Krug challenged Schelling to deduce his quill or pen from German Idealism's Philosophy of Nature. It was part of his empiricist objections to the new idealist philosophy. In so doing, he challenged the thinking that particular, perceptually real things could be logically known from general concepts. It prompted Georg Wilhelm Friedrich Hegel to issue a critical response and forced him to deal with the issue of the knowledge of singulars.

Beiträge zur Geschichte der Philosophie des XIX. Jahrhunderts (1835–1838) contains criticisms of Hegel and Schelling.

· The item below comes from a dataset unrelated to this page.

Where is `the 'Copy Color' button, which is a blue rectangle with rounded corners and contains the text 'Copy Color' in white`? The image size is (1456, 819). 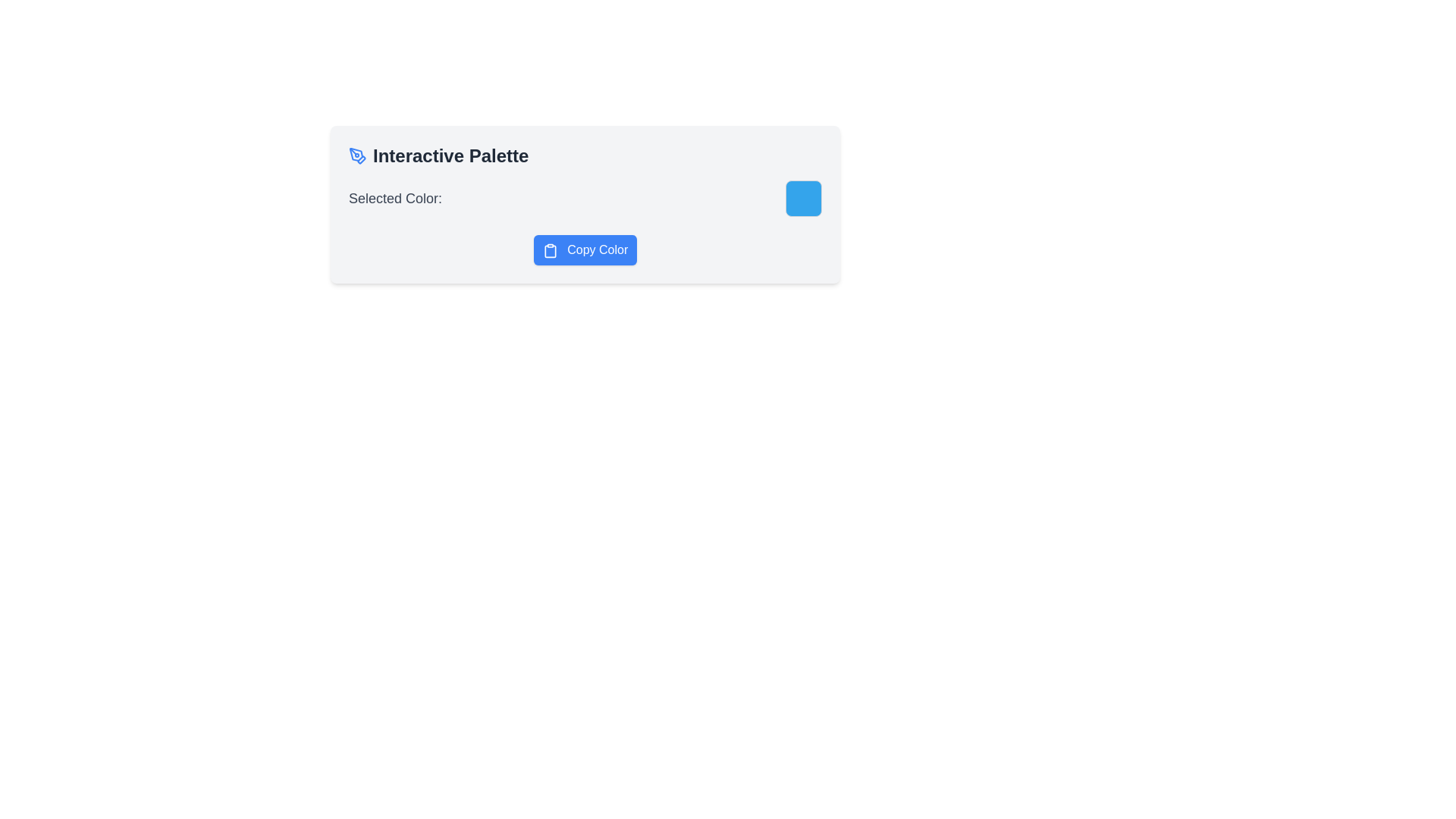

Krug was a prolific writer on a great variety of subjects, excelling as a popularizer rather than as an original thinker. His work stimulated freedom of thought in religion and politics, and he was a firm supporter of Jewish emancipation.

==Personal life==
In 1804, Krug married Wilhelmine von Zenge (1780–1852), the eldest daughter of a Prussian major-general. They had six children. Wilhelmine had previously been engaged to Heinrich von Kleist.

==Principal works==
- Briefe über den neuesten Idealism. Eine Fortsetzung der Briefe über die Wissenschaftslehre (1801)
- Entwurf eines neuen Organon's der Philosophie oder Versuch über die Principien der philosophischen Erkenntniss (1801)
- Fundamentalphilosophie (1803)
- System der theoretischen Philosophie (1806–1810):
  - Denklehre oder Logik (1806)
  - Erkenntnisslehre oder Metaphysik (1808)
  - Geschmackslehre oder Aesthetik (1810)
- Geschichte der Philosophie alter Zeit, vornehmlich unter Griechen und Römern (1815; 2nd ed., 1825)
- System der praktischen Philosophie (1817–1819):
  - Dikäologie oder philosophische Rechtslehre (1817)
  - Aretologie oder philosophische Tugendlehre (1818)
  - Eusebiologie oder philosophische Religionslehre (1819)
- Handbuch der Philosophie und der philosophischen Literatur (1820-1821; 3rd ed., 1828)
- Meine Lebensreise (1825, 2nd ed., 1842), autobiography
- Allgemeines Handwörterbuch der philosophischen Wissenschaften (1827-1834; 2nd ed., 1832-1838)
- Gesammelte Schriften (1830-1841; Collected works in 12 volumes):
  - 1-2: Theologische Schriften (1830)
  - 3-6: Politische und juridische Schriften (1834-1836)
  - 7-9: Philosophische Schriften (1839)
  - 10-12: Enzyklopädische und vermischte Schriften (1841)
- Universalphilosophische Vorlesungen für Gebildete beiderlei Geschlechts (1831)
- Beiträge zur Geschichte der Philosophie des XIX. Jahrhunderts (1835-1838):
  - Schelling und Hegel oder die neueste Philosophie im Vernichtungskriege mit sich selbst begriffen (1835)
  - Ueber das Verhältniß der Philosophie zum gesunden Menschenverstande, zur öffentlichen Meinung und zum Leben selbst, mit besonderer Hinsicht auf Hegel (1835)
  - Der hallische Löwe und die marzialischen Philosophen unserer Zeit oder neuester Krieg auf dem Gebiete der Philosophie (1838)

For a bibliography of Krug's writings see his autobiography Lebensreise (1842, pp. 343–360).